Would you reproduce exactly the lines below from the one holding "Given: Open the vonx.io external link" through the one holding "The width and height of the screenshot is (1167, 1036).", inclusive, and no others?

§ PROVIDED DATA
◆ ◆ ◆ ◆ ◆ ◆ ◆

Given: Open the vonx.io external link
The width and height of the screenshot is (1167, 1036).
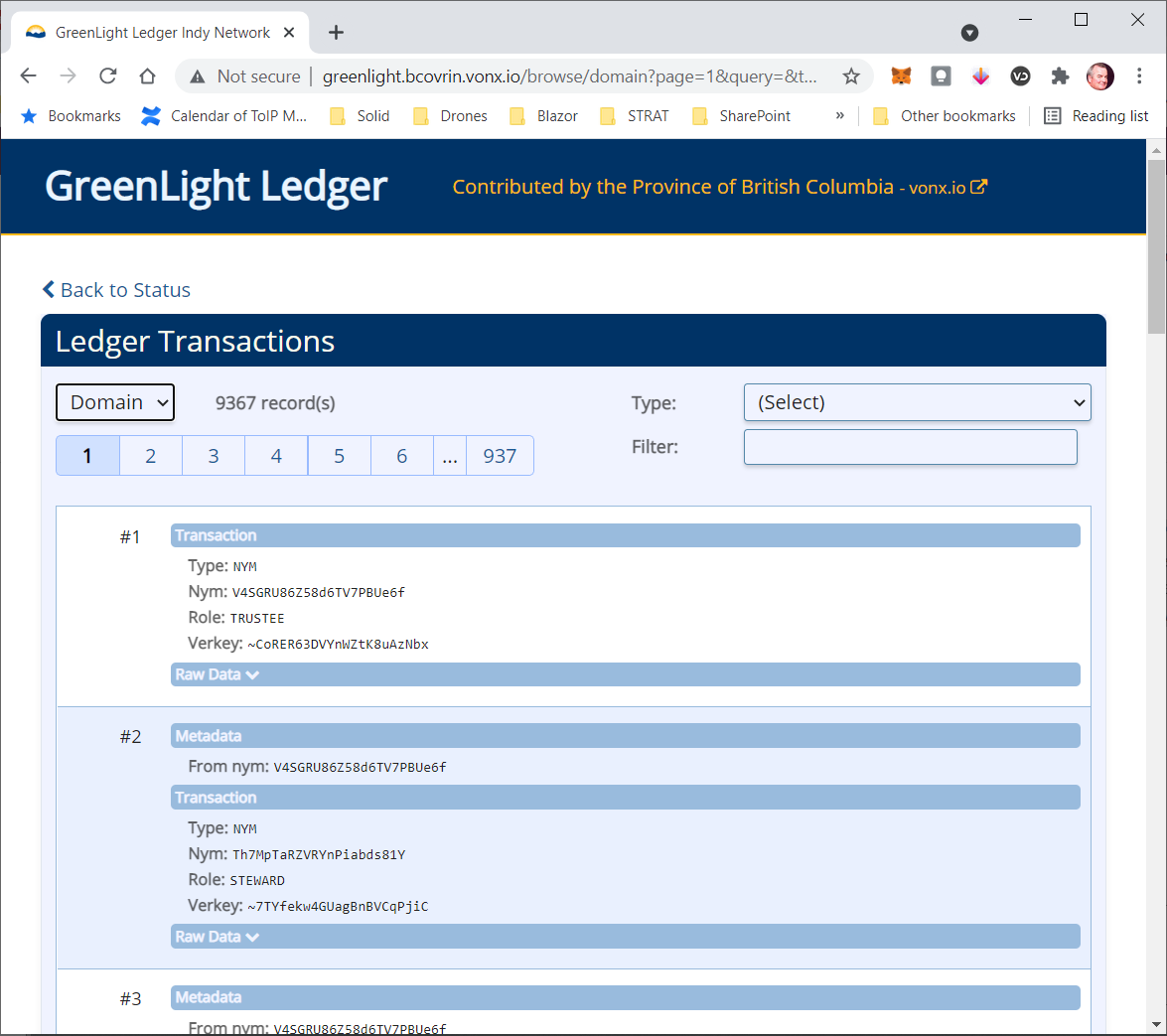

◆ ◆ ◆ ◆ ◆ ◆ ◆

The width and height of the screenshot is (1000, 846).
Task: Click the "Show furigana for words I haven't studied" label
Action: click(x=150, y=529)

◆ ◆ ◆ ◆ ◆ ◆ ◆

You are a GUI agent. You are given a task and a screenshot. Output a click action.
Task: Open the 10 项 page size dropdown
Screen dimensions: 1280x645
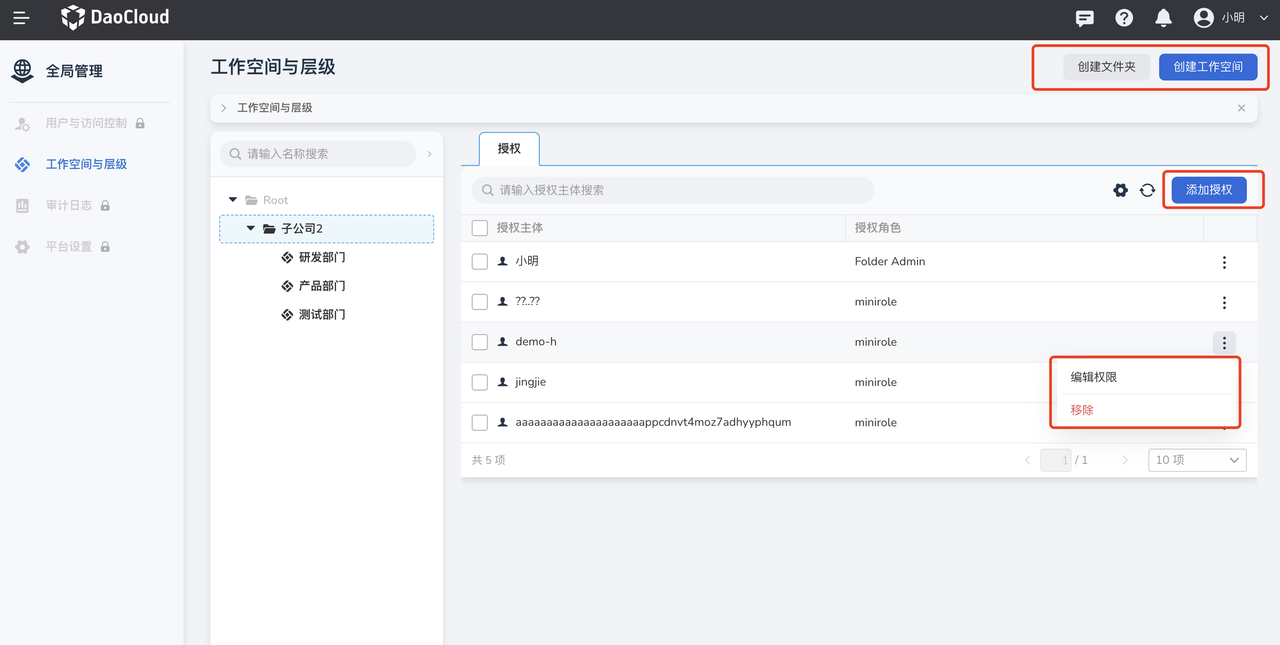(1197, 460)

◆ ◆ ◆ ◆ ◆ ◆ ◆

§ RESPONSE TO THE TASK
Given: Open the vonx.io external link
The width and height of the screenshot is (1167, 1036).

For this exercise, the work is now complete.